CONFLICT AND CHIVALRY

These spatial and temporal disruptions of conodont science were further affected by the science's treatment of the individual. I have already said that individualism manifested itself in a constellation of beliefs that made the science both adaptable and capable of living with unknowns, difficulties, and errors. This individualism was actively encouraged when a student began his or her doctorate studies. At this moment the student was allocated a geological resource (a set of field sites within a geographically defined area), a subject (a particular group of fossils and rocks), a period of geological time (such as the Upper Devonian), and particular questions and methodologies. This level of management was necessary to prevent students coming into competition with one another. The aim was to create an environment in which a student could thrive and thus pass the examination without having to confront personal rivalries; it served to keep things rational and objective.
19
However, it sometimes happened that two students, from different universities, found themselves on the same patch.
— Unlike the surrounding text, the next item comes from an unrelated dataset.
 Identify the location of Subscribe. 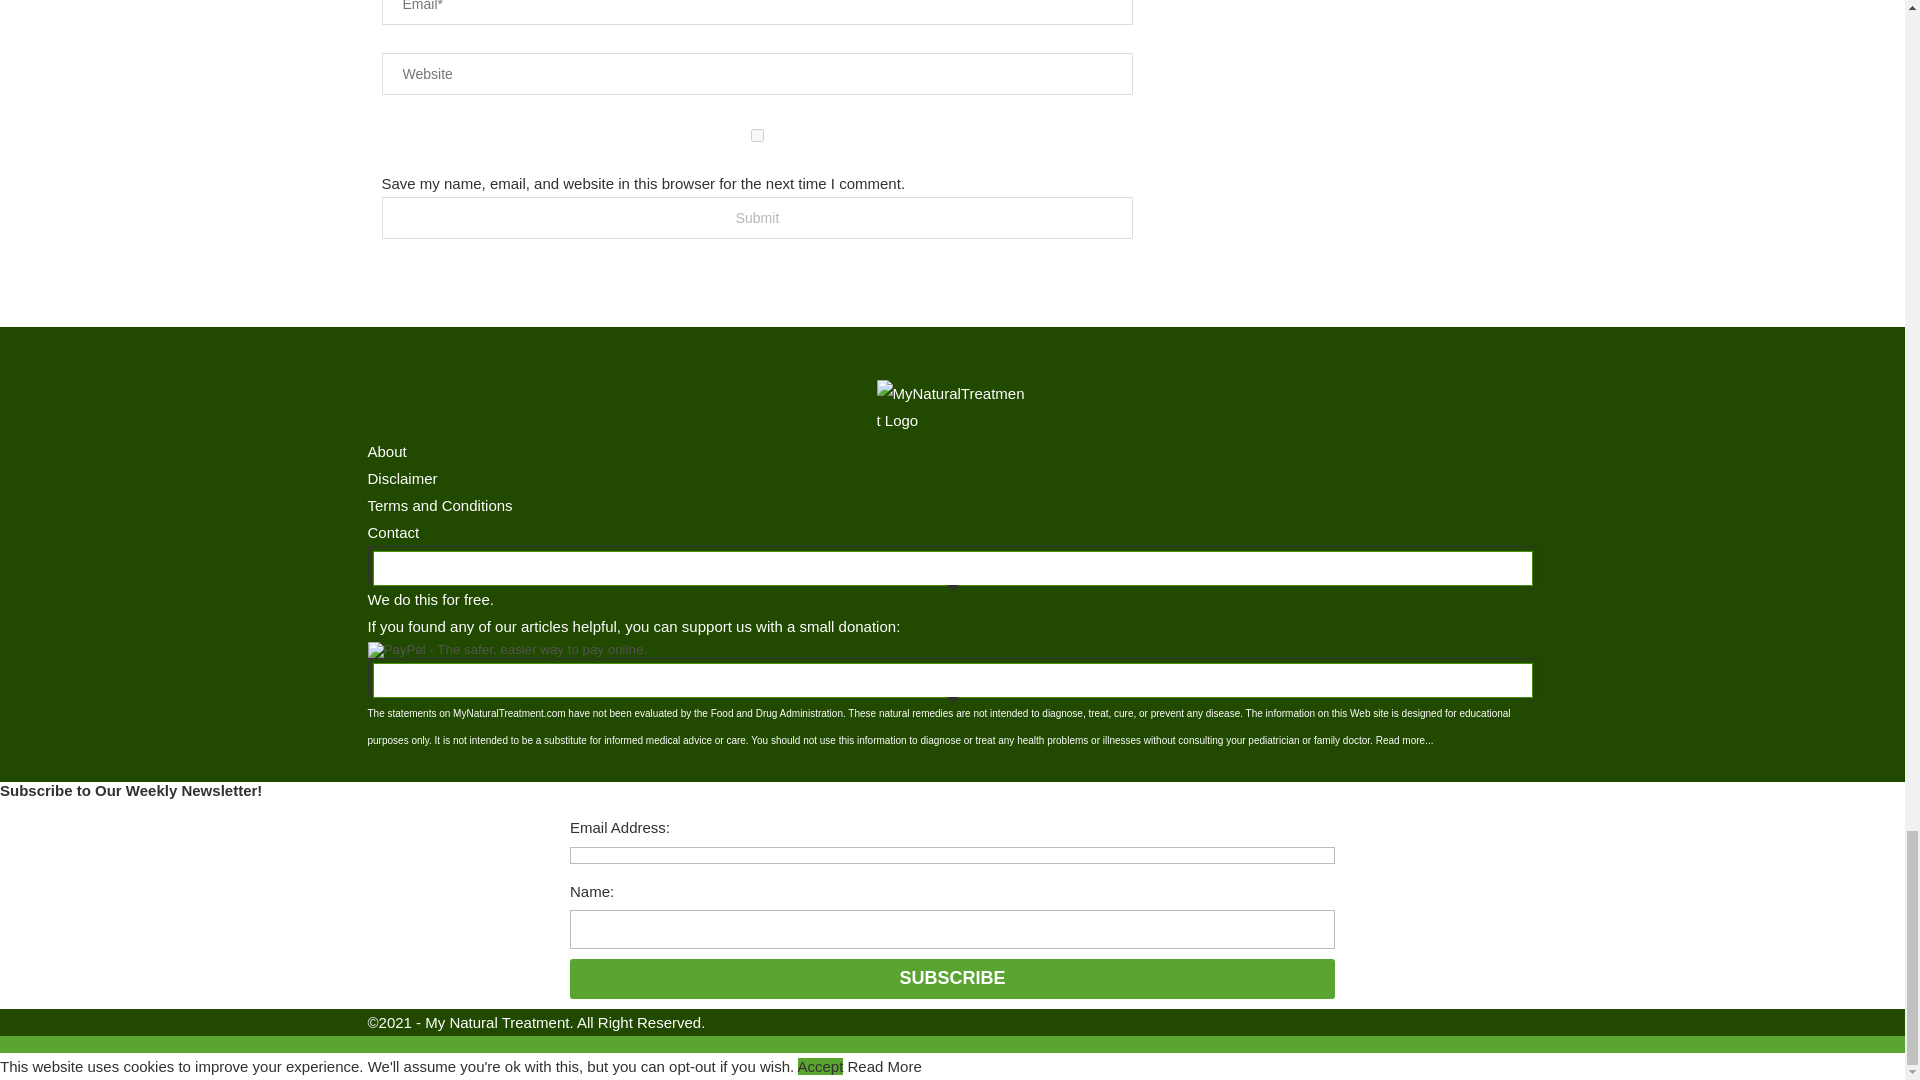
(952, 979).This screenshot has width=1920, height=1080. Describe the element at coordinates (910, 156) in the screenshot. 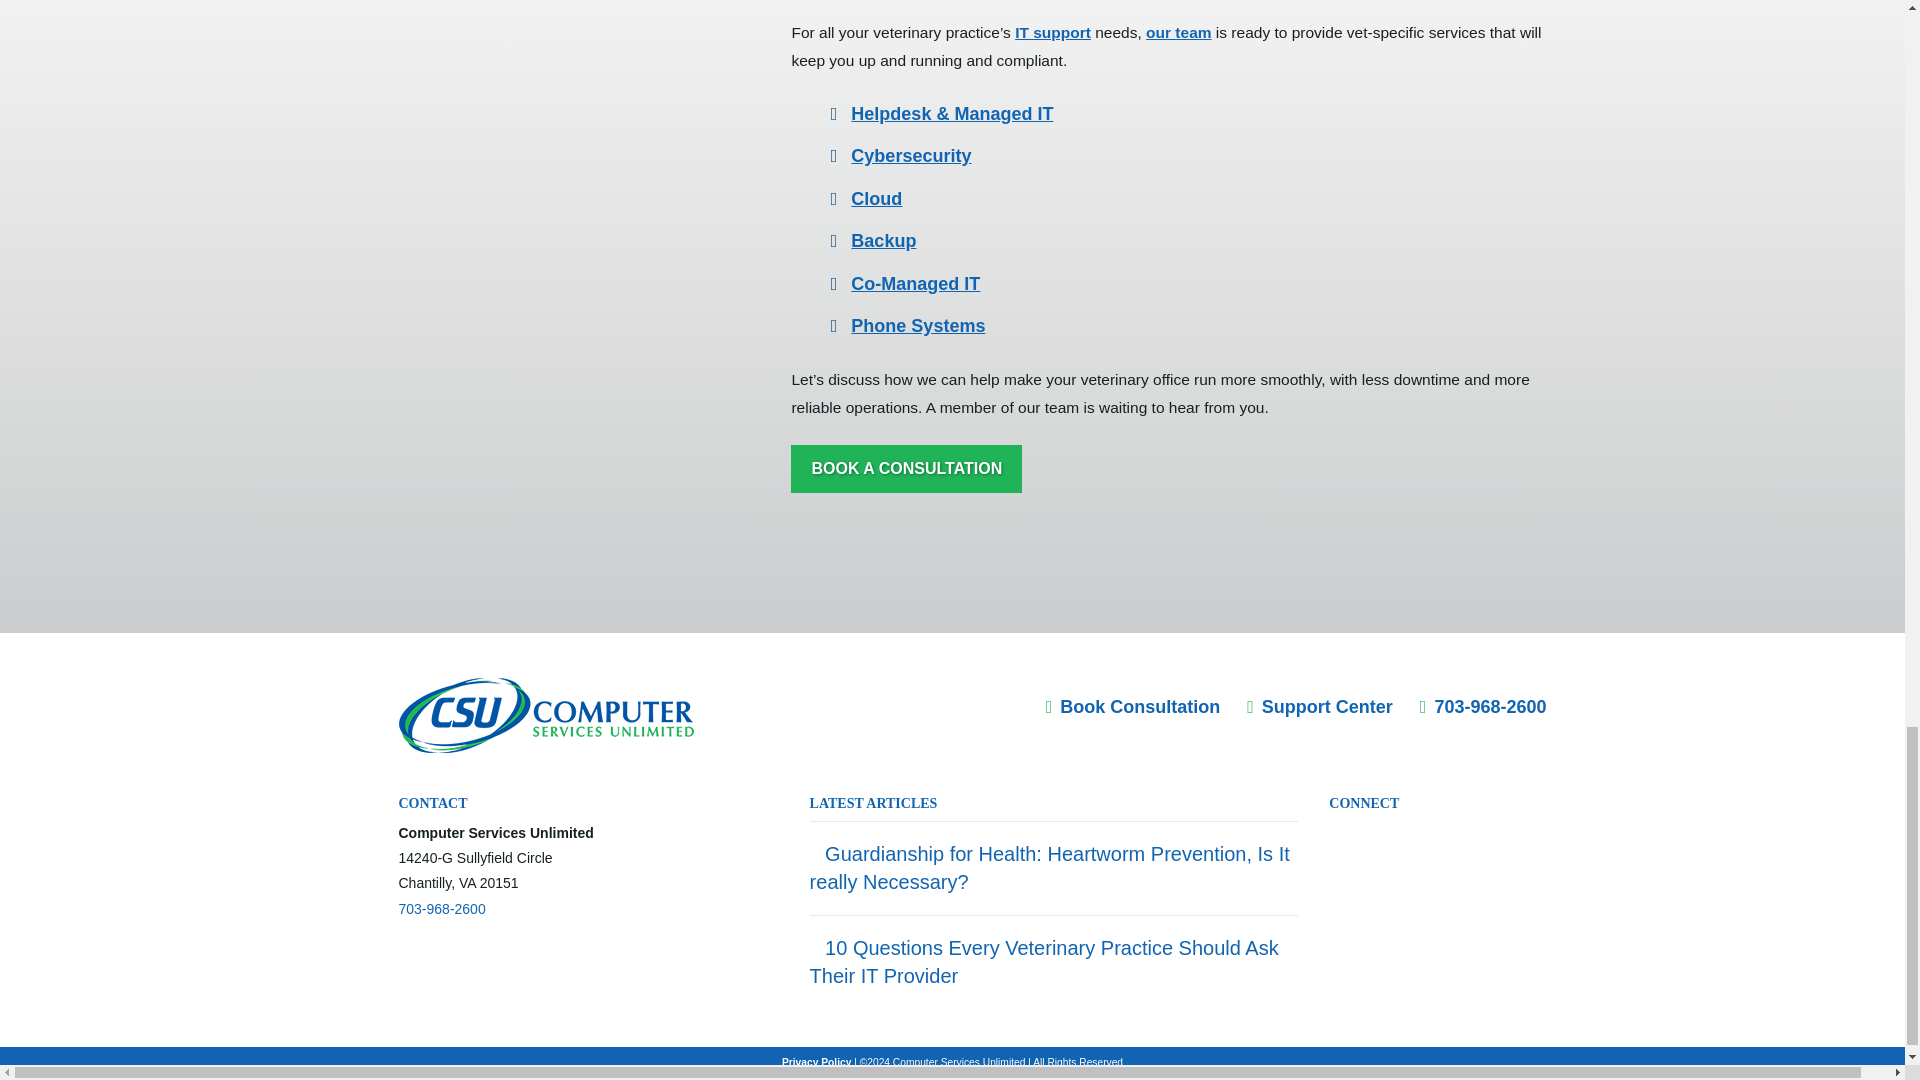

Frank Rhodes, for example, wanted his student, Ronald Austin, to study some important rock sequences in Yorkshire, but Austin found that territory occupied and moved his research to a field site near Bristol. In this geographical, paleontological, and geological space – uncontaminated by earlier work and free from rivalries – Austin forged his scientific identity. Like the names of most conodont workers, his became inextricably connected to a period of geological time, a specific place and a style of study. To say a worker's name was to implicitly communicate these things.